Wednesday, January 20, 2010

Now Panic and Freak Out!



It's been a rotten day at Black Rock. Not just the dreary rain, or that, politically, the sky is falling--but I awoke this morning to chants on the radio. Having won the crucial election in Massachusetts, Republicans were reciting "41,41,41." over and over again. Having successfully reduced the democratic majority from its crucial 60 votes in the Senate to 59, they have realized their oft-stated dream of making health care reform "Obama's Waterloo" and were gloating over this victory. Or so it seems.

"Reporter to a Brown voter in MA yesterday. Was your vote for Brown a vote against the Health Care Reform bill? Voter's response - "Yes".

Reporter - "what in the bill specifically are you against"?. Voter - "well, I don't know really other than it will create death panels, it will raise my taxes, I won't be able to see my doctor anymore, I'll have to wait 8 hours to see a doctor, it will pay millions to those wanting abortions, and some government flunky will determine what services I need and what doctors I can see.I guess that's pretty much it."

As it happens, those elated Republicans were not the only ones chanting on NPR this morning. Hundreds of miles away, in the ruined city of Port-O-Prince, Haitians were chanting "Hallelujah," and singing hymns of praise, for solace. Many of them, a long and nightmarish week after the earthquake first hit, still have not received any aid in the form of food or water. The diastolic and systolic of all this seems extremely surreal and disheartening. I hate to ask, but how long can they possibly survive like this? I'm not sure such monumental misery can ever be remediated. The Haitian government remains invisible and no one is really in charge. The sheer scale of the disaster may yet prove to be beyond human reach, with 250,000 people injured, and 1.5 million homeless, left without anything. Where can they possibly go?

Somewhere, anywhere. NPR also told the tragic story of Maria Josef, a woman their reporter found, waiting at the ramshackle bus stop with her 7-year-old niece. She wanted to leave, to go to Cape Haitian, but didn't have twenty dollars to pay the bus fare; she hoped one of the drivers would take them along for free. I had to wonder, with all those millions of dollars in aid donations, why was no one posted at the bus stop to simply hand out twenty-dollar bills to people like Maria Josef?
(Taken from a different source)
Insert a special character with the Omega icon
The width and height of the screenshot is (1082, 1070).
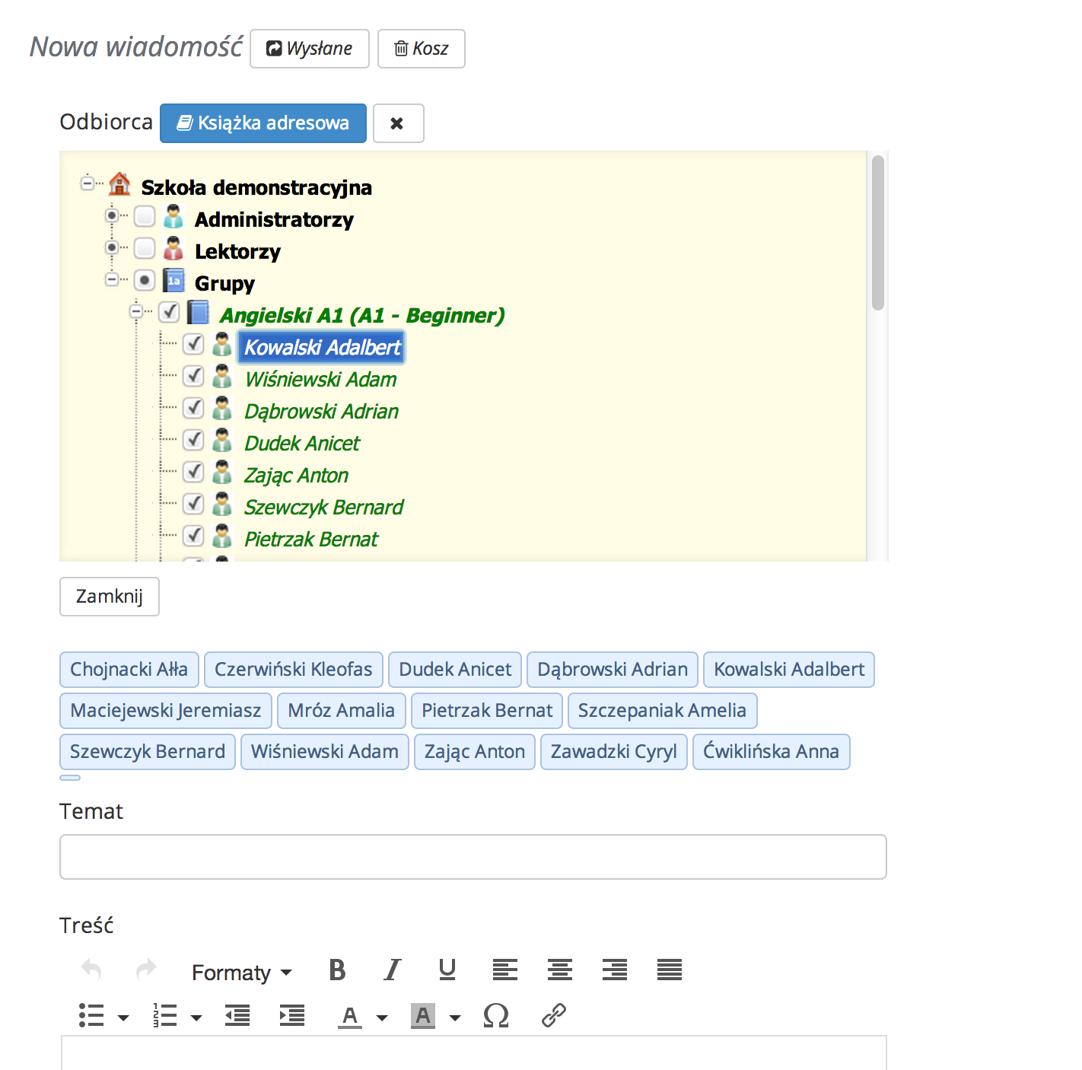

I'm not exactly sure why I take it all this so much to heart, but I do. It didn't help that I went to see "The Road" right in the middle of it all--its post-apocalypse images of a devastated world, inhabited by scavenging marauders brandishing knives, hardly distinguishable from those menacing Haitian youths you now see wandering around their ruined city brandishing machetes and wearing bandannas over their faces, making trouble. Moving from the violence and unspeakable desolation of the movie (fiction) to the devastating TV images in Haiti unhinges the mind. This is not the image of a pipe. This pipe is real. This pipe is the canary in the apocalyptic coal mine.
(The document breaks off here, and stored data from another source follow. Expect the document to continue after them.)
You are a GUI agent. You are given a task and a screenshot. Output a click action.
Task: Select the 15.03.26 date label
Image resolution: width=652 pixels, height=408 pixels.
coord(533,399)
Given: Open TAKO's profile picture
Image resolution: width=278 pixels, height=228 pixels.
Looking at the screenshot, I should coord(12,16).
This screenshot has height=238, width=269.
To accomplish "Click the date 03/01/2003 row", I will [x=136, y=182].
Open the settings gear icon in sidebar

So what happens now, not just to Haiti, but also to health care reform, after these body blows? Will Democrats panic and freak out, succumb to what Andrew Sullivan calls "the Rovian psych-out," and lose their political nerve even more, as Sullivan writes:

"...heightened by the almost unimaginable irony of Ted Kennedy's seat being the death-knell for insurance reform, the end of the hopes of many that they might have a chance to buy some affordable insurance, that they could get insured despite a pre-existing condition, that the rest of their lives would not be filled with economic stagnation and profound personal insecurity. Well, the GOP has a clear message to them: 'Tough shit. We needed a way to break a reform presidency and your lives were the mechanism.'"
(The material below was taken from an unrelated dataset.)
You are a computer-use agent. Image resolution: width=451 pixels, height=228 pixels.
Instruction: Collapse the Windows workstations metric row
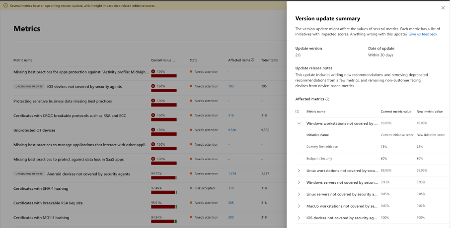coord(299,123)
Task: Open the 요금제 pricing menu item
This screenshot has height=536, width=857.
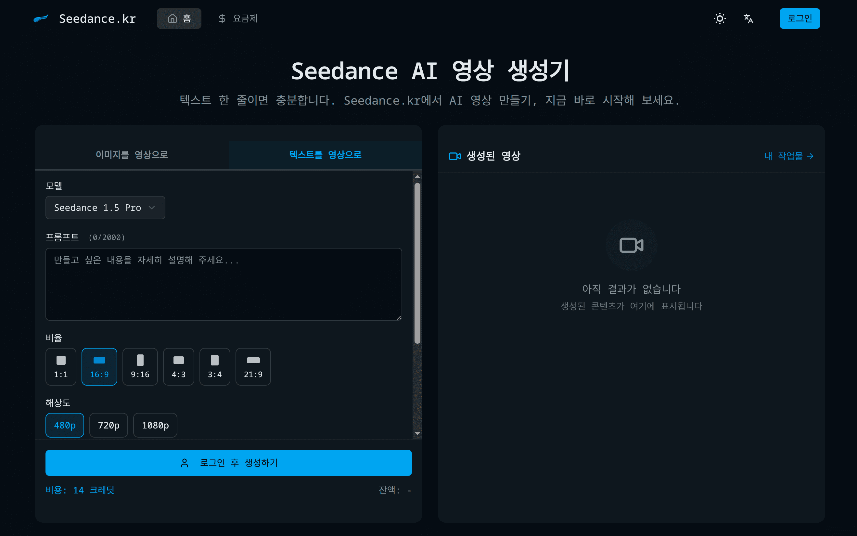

Andrew claims the answer to this will be revealed in how Obama responds."The glee with which the GOP is greeting the end of any access too health insurance for millions of the working poor," he writes, "even as they propose nothing in its stead to help them or to restrain soaring costs for everyone else, is instructive. This really is a game to them. But to the sincere progressives who backed this moderate bill as the best they could get, this is, simply, tragic. And to those of us who wanted politics to become something more than a game, given the accelerating decline of this country on all fronts, it's a body blow."

"I know now more than ever before why I could never be a Democrat and feel it vital to defeat the current Republican nihilism," he adds. "Which leaves me with Obama. This is a critical moment. How he responds will be everything. I think there is a response and that, oddly enough, his chances of re-election in 2012 just rose. He must not return to Clintonism. He must reignite the center around him. More thoughts on how he can forthcoming. But out of every crisis, opportunity. And the stakes are far too great and this country's crisis far too deep for surrender to the old politics now."